Let me fixed myself first before entering into others' people world. I had a day with myself reflecting.Too many thoughts on my head left me want to put them into words and short forms on a piece of paper.Too many thoughts made me have no idea of the surroundings happenings to me. People changed the environment or the environment made people. I had friends by my side for three years or some months. I knew they had tried their best to guide me. I appreciated and admire the person efforts, always trying to help me.I am touched but I can't even have an answer about myself, not even giving others an answers.
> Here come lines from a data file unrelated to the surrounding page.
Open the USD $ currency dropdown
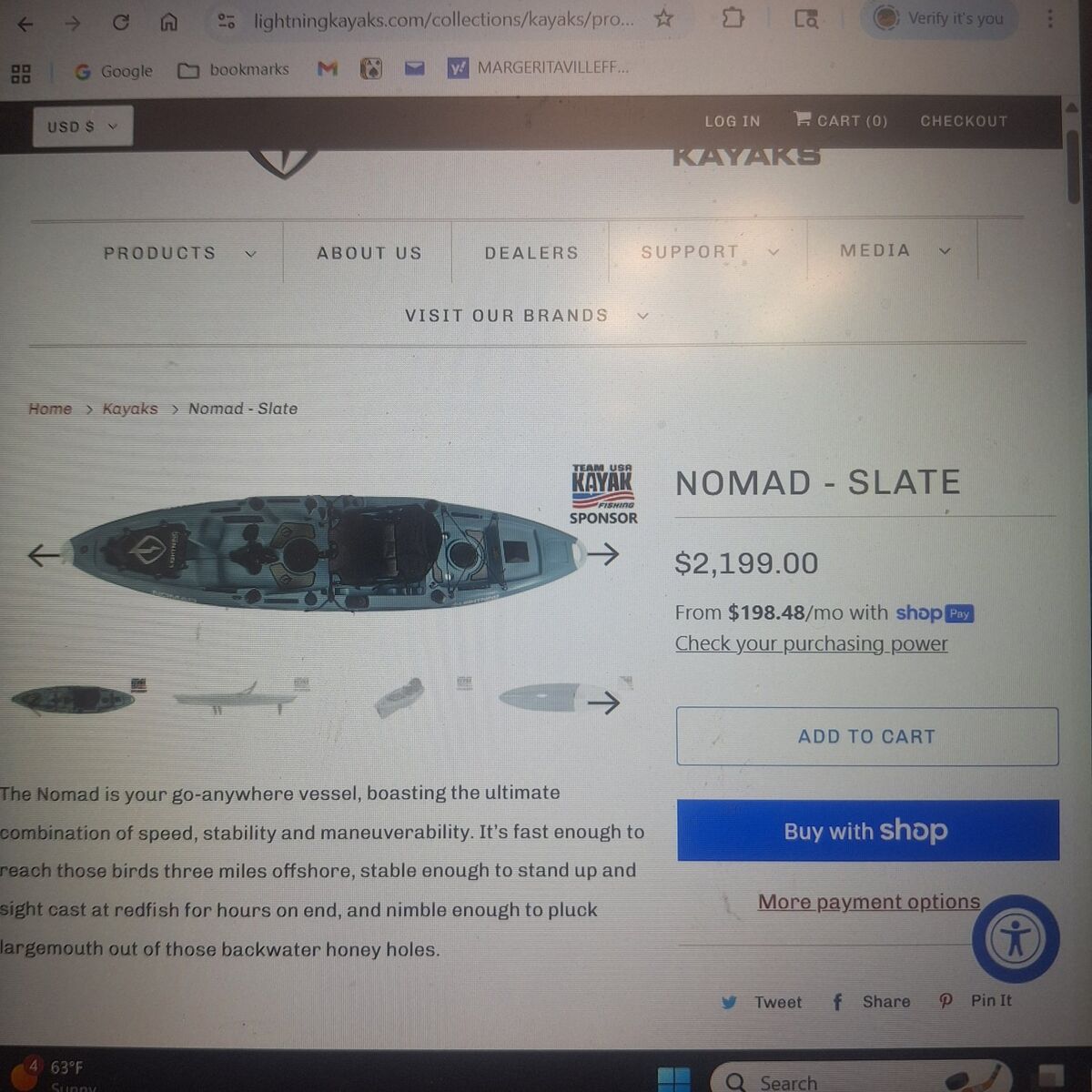[x=83, y=126]
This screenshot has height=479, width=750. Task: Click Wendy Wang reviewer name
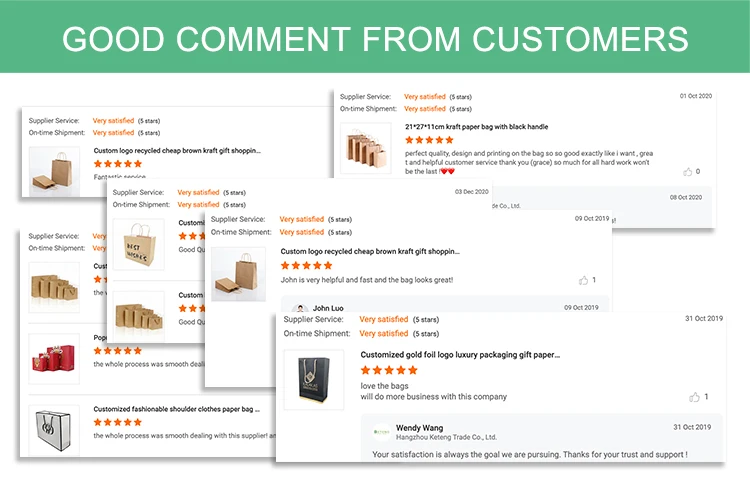tap(419, 428)
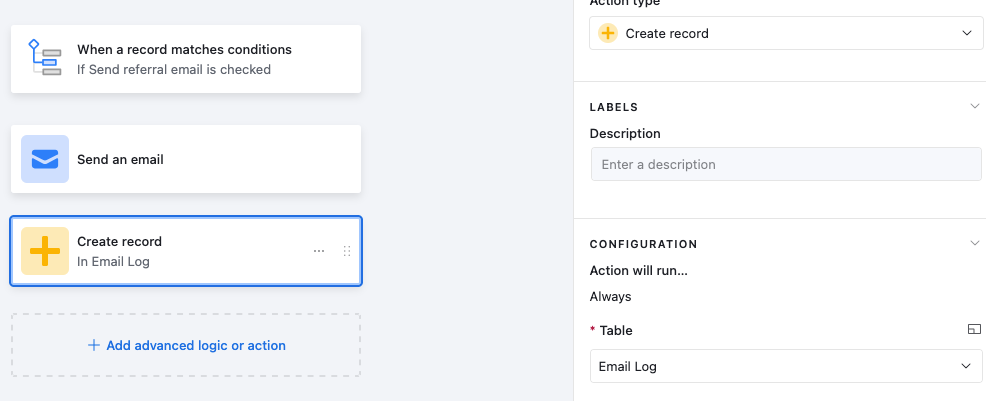The image size is (986, 401).
Task: Collapse the Configuration section chevron
Action: pyautogui.click(x=975, y=243)
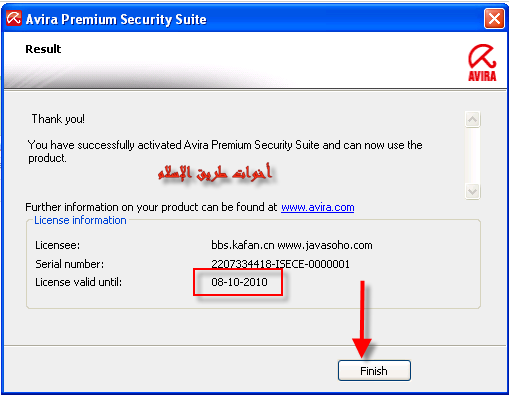509x396 pixels.
Task: Click the serial number 2207334418-ISECE-0000001
Action: tap(280, 264)
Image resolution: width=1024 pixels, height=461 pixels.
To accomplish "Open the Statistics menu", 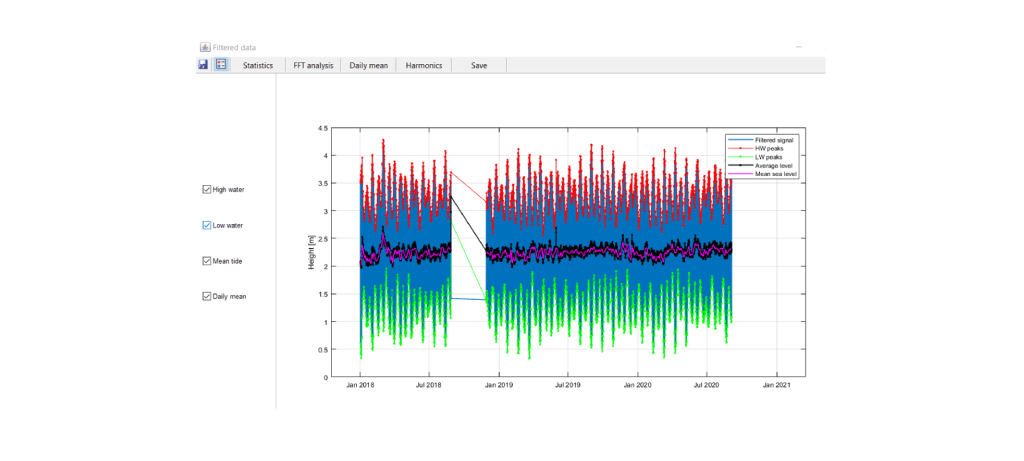I will [x=258, y=65].
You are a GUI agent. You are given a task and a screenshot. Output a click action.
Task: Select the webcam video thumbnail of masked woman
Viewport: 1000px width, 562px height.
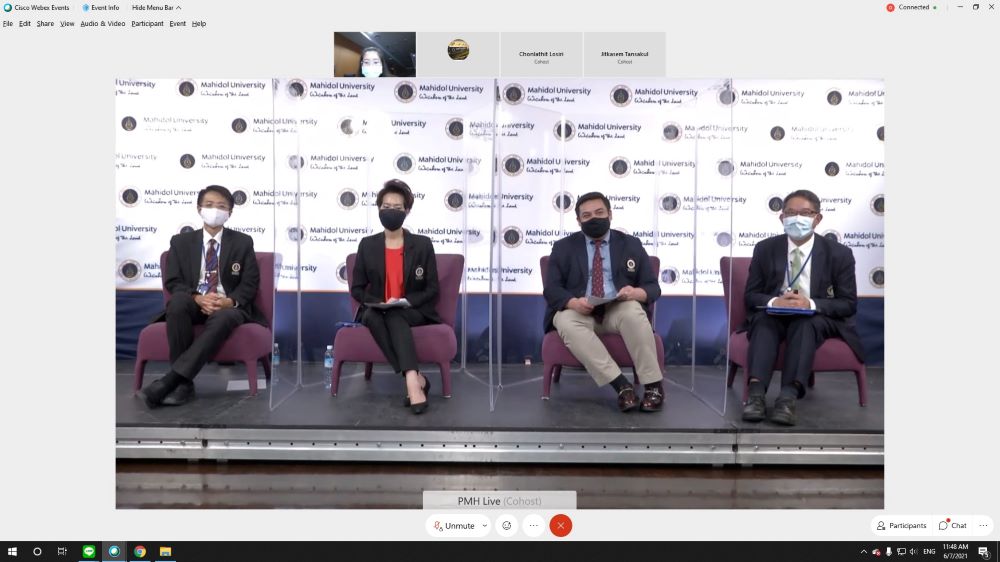pos(374,54)
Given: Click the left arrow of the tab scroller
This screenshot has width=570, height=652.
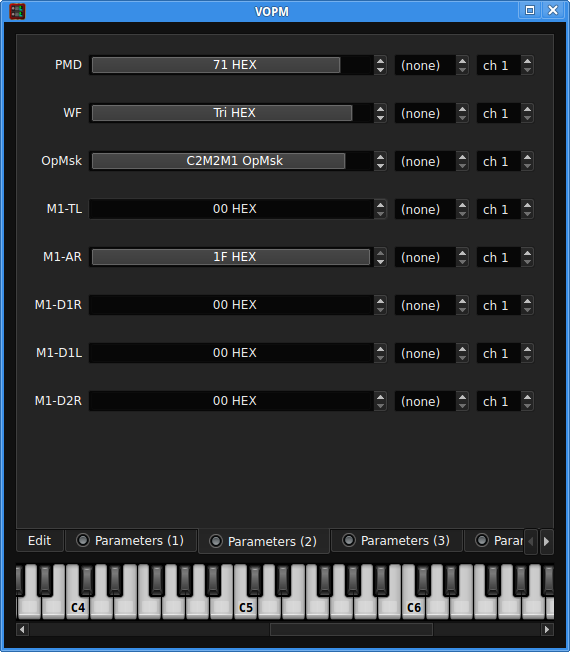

Now, I just wish to be left alone as I don't wish to be engage in any sort of stuffs or to invade into others' people's stuffs or affairs not related to myself.It would just cause me another headache.I am not interested in anyone for anyone inform. Probably I were just afraid to reply the demands from people expectations about the plans you had for future.That people had put me in with their plans with them together to look forward for a better tomorrow. Thats why I were thinking what better tomorrow can I contribute to people expectations.
Thats why I need time to read, watch videos I wish to understand. I wish to think and cultivate myself.I kept on hoping my income would increase and future aspects to be brighter. Do I look forward to meet those people who left me or I left them. I have no idea. Since I choose to leave or a form of escapism to not to face the issues.Be it with close friends, girlfriends, every things came to a compromising with one's others agreements. Yes some people had left me or people I choose to leave for my future endeavours.Some people who used to be that friendly, no longer be that friendly to you, cause I felt that there would be certain differen perpectives of ideas. Yeah there is no right or wrong in staying or leaving in one's life.